Open-Type Channels. A change from one direction of the channel into

another can be accomplished for an open-type channel without the

introduction of a curved bend, provided the vessels encountering the bend

are highly maneuverable and the change in direction is not too large.

Such a bend is called a straight-line bend and is shown with alternative

methods of widening the channel in Figure 5-19.

Restricted-Type Channels. If the bend occurs in a restricted-type

channel, the change of direction is large, or the maneuvering

characteristics of the vessels frequently using the channel are poor,

introduction of a curve in the channel becomes necessary. In designing a

channel curve, the critical factor is determination of the radius of the

curve. The criteria upon which the radius, R, is based are the length, lv, of

the ship entering the channel and the angle of deflection, α, of the

channel bend. The general rules governing determination of the radius

are as follows:

- Minimum R = 914.4 m (3,000 ft) for a ship under its own power.

- R = 365.8 to 609.6 m (1,200 to 2,000 ft) for tug assistance.

- If the angle of deflection is greater than 10 degrees, the curve

should be widened at the inside curve.

- The tangent length between consecutive curves where there

are no obstructions should be 304.8 m (1,000 ft) or 2 lv (where lv

= length of the largest ship using the channel), whichever is

larger.

- Reverse curves should not be used except in special situations.

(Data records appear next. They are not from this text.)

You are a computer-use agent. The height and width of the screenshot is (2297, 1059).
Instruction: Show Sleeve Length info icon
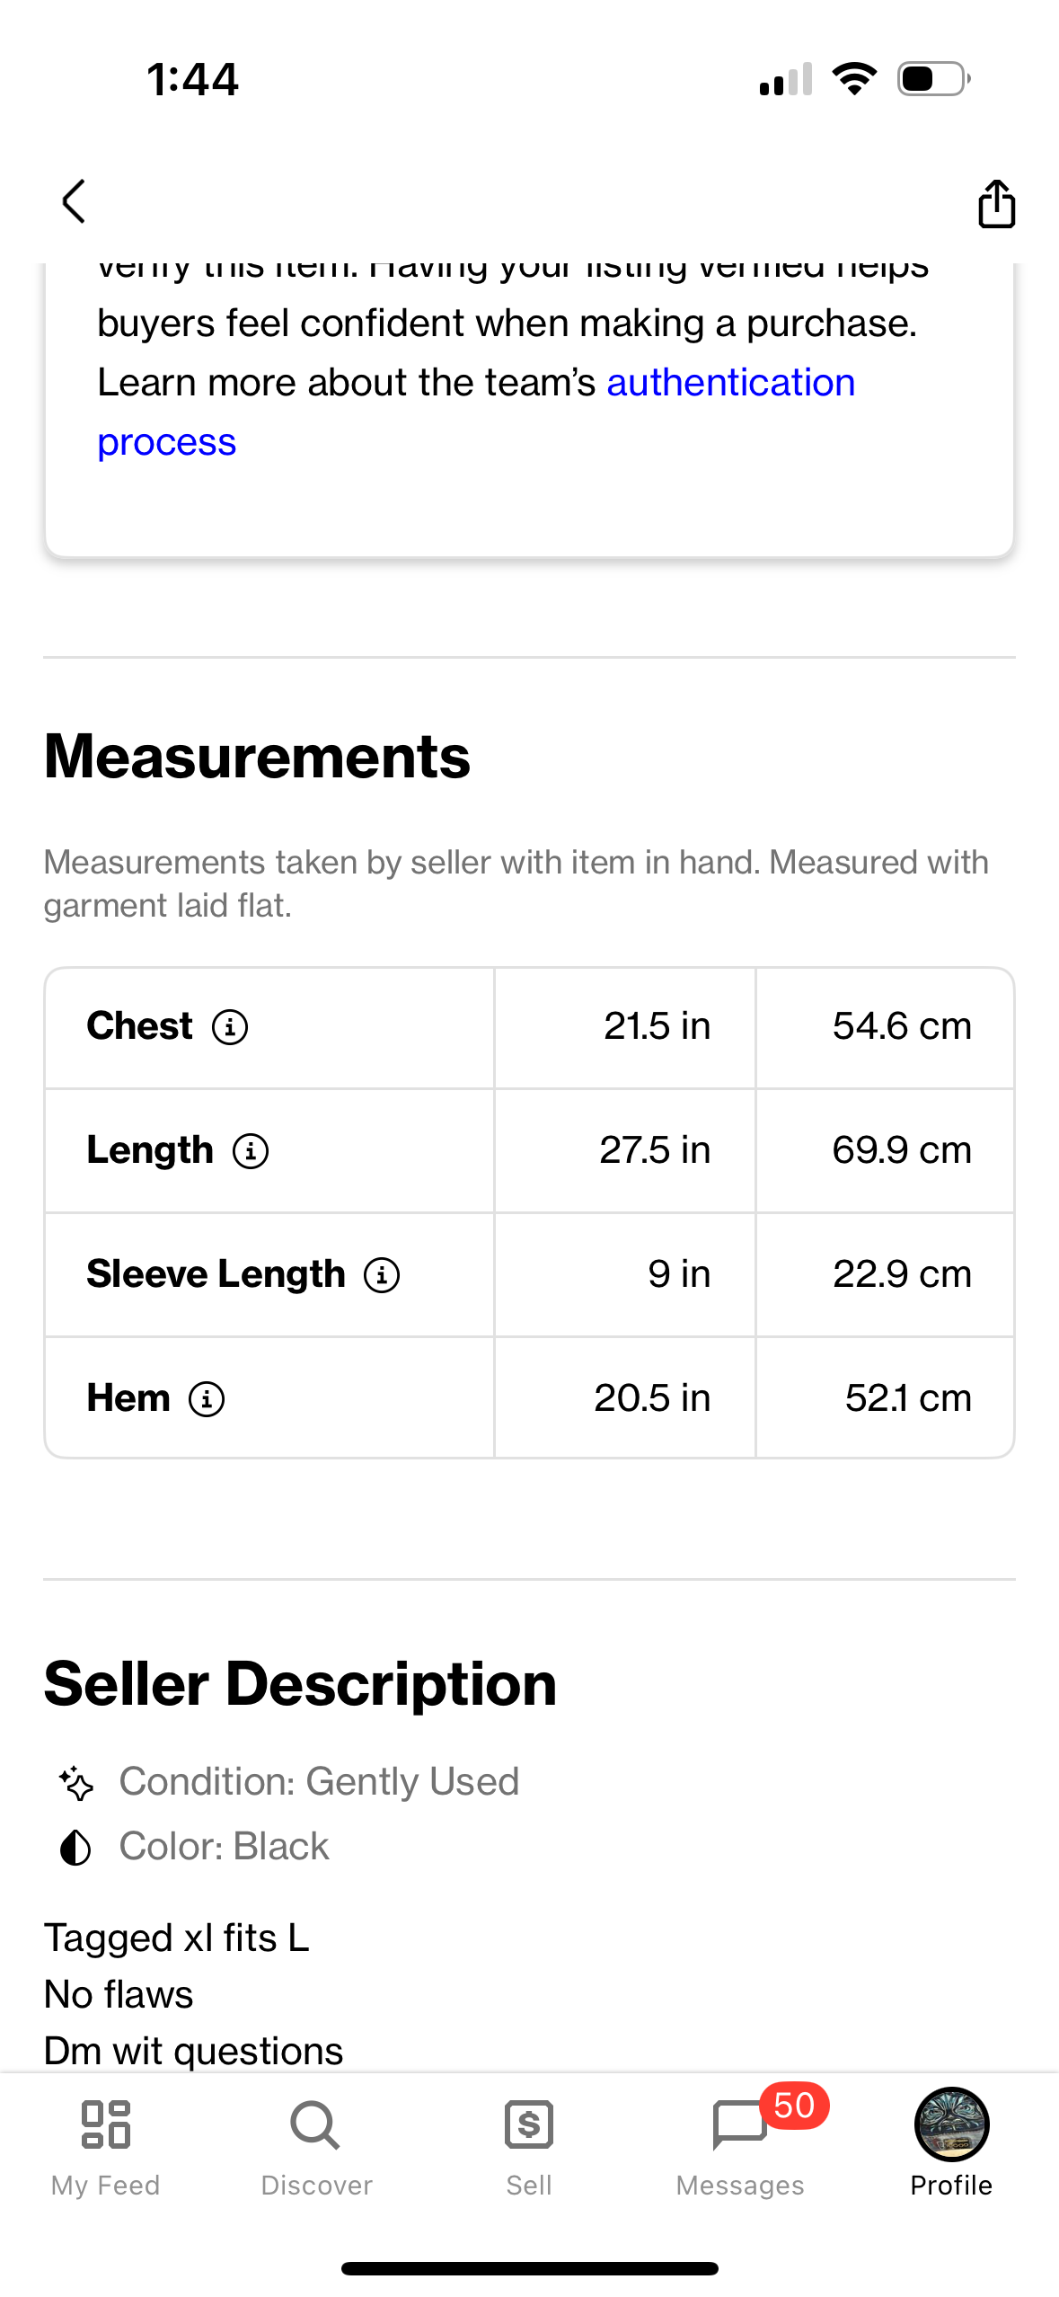pyautogui.click(x=382, y=1274)
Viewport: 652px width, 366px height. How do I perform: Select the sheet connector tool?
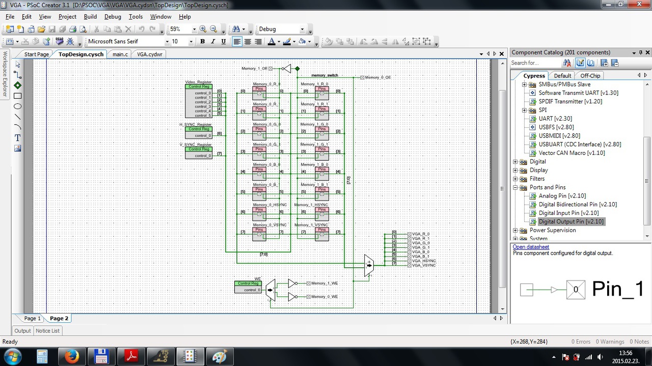pyautogui.click(x=18, y=85)
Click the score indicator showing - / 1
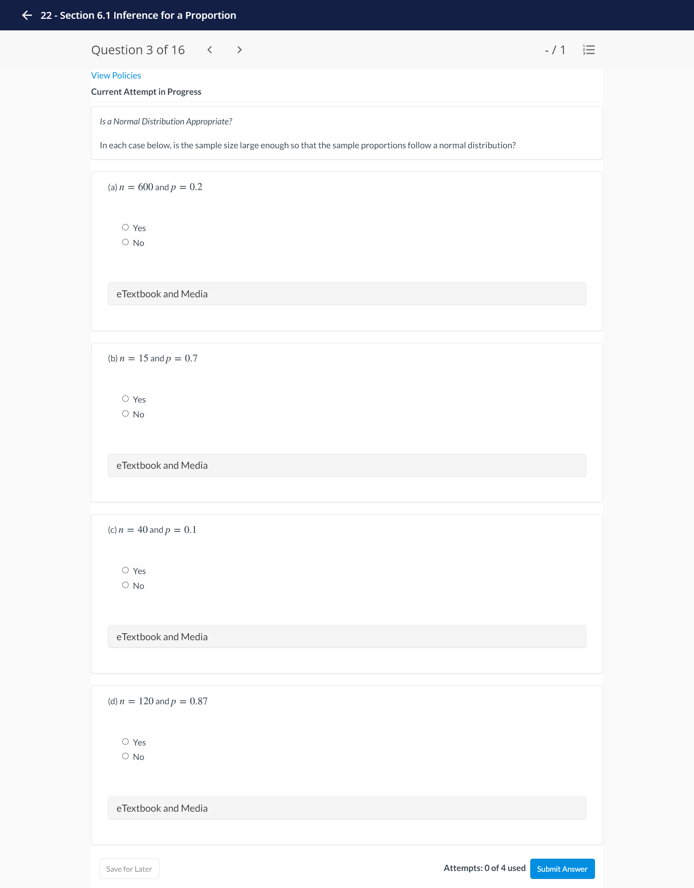Image resolution: width=694 pixels, height=888 pixels. coord(555,50)
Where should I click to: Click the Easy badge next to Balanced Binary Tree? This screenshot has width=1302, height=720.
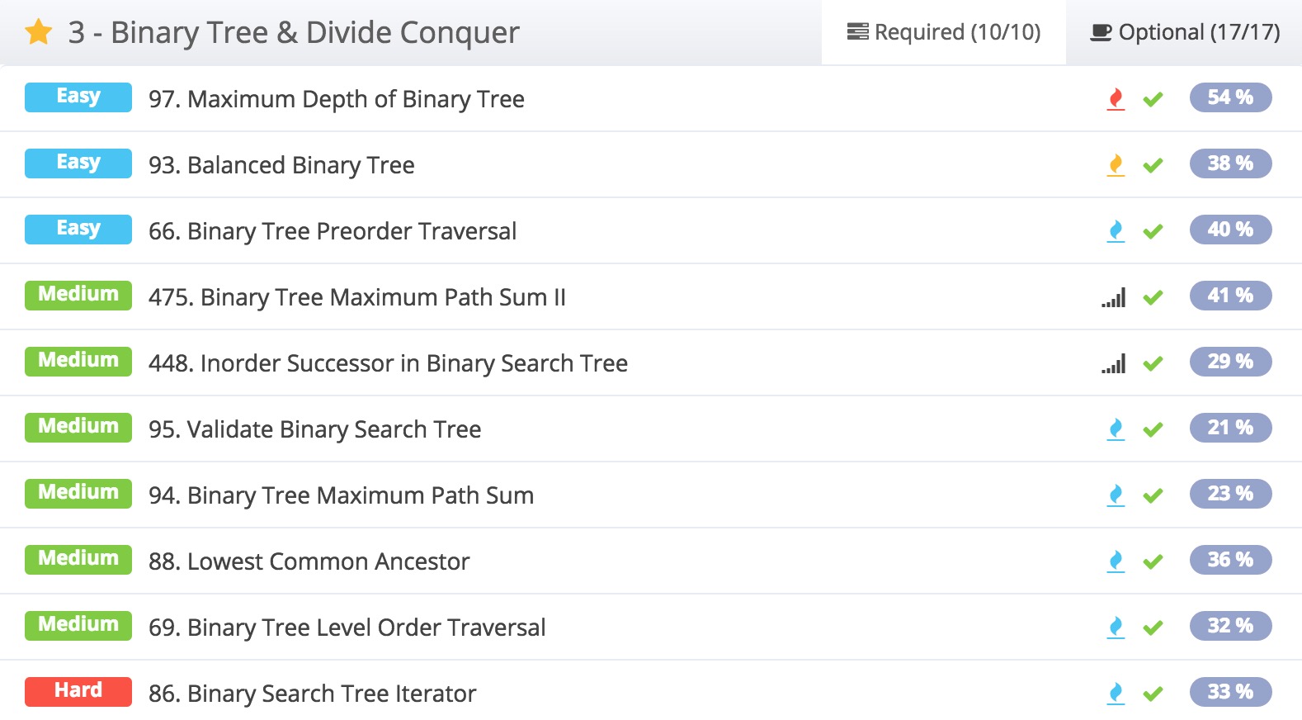[x=78, y=163]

Rules governing the radius, based on angle of deflection, are:

R = 3 lv minimum for α < 25 deg.

R = 5 lv minimum for 25 deg. < α < 35 deg.

R = 10 lv minimum for α > 35 deg.

Rules governing the radius, based on vessel length, are:

R = 1219.2 m (4,000-ft) minimum for lv < 152.4 m (500 ft)

R = 2133.6 m (7,000-ft) minimum for lv = 152.4 m (500 ft)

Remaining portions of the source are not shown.